Beatlemaniacs, Beliebers, Directioners — why do they scream?

Published July 28, 2014
Young fans of the Canadian pop star Justin Bieber cry and scream during his concert.
Young fans of the Canadian pop star Justin Bieber cry and scream during his concert.

When One Direction performs on the North American leg of their ‘Where We Are’ tour starting in August, you’ll have to squint your ears to hear the boy bands’ hits amid a more ancient and fascinating sound: the emptying of adolescent lungs.

Obviously, there will be screaming — high-decibel, high-pitch swells that push hard on the eardrums and then harder, toward the surreal. It’s an abstract sound that JC Chasez has had years to ponder as a member of the multi-platinum juggernaut ‘N Sync. But putting the power of that communal wail into words still isn’t easy.

“Sound is energy,” Chasez says. “And the entire room is producing sound, not just the people onstage, so when the entire room is resonating with every human being producing, it’s a very exciting feeling.”

Surely. But what’s behind that feeling? Why do young women assembled at pop concerts express their collective ecstasy with the most alarming sound available to their bodies? Why do they scream?

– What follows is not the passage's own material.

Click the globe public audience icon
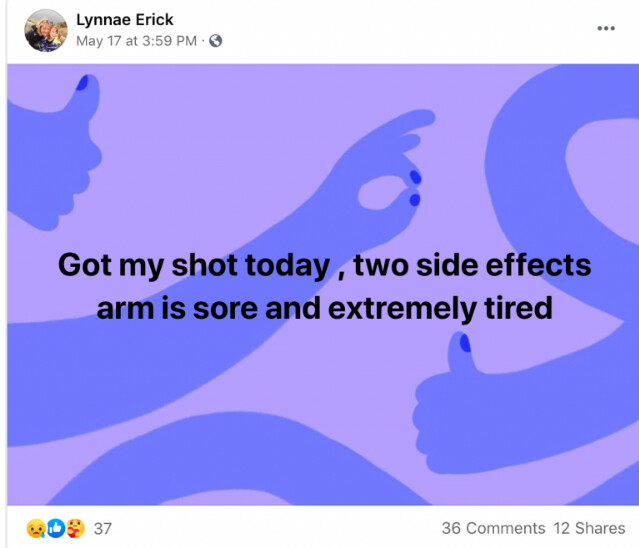The image size is (639, 548). (215, 41)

In some ways, today’s young fans are simply imitating the ritualised shrieks of the generations that preceded them, from the Beatlemaniacs to the Beliebers. And while today’s tween screams aren’t reserved exclusively for young male heart-throbs, concerts by Miley Cyrus and Taylor Swift don’t seem to generate quite the same sonic fervour as a performance from One Direction or Ed Sheeran.

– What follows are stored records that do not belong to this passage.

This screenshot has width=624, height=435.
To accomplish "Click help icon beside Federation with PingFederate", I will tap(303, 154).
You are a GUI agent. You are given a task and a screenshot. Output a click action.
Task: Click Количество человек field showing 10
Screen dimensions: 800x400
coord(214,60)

Since the splashdown of Elvis Presley in 1956, the American media has often characterised the din of young female fans gathered in the presence of a pop idol as “hysteria” — “a description that denigrates their musical engagement,” according to a 2003 article written by Australian researcher Sarah Baker.

“Not only do these screaming, crushing bodies animate these [performance] spaces,” Baker writes, “but they also make the pop experience feel intensely real for both the girls involved and the wider public.”

So when the lights go down at a 21st century boy band revue, we aren’t hearing a helpless, hysteric howl. We’re hearing a complex expression of individualism and collectivity — perhaps with a dash of Darwin thrown in.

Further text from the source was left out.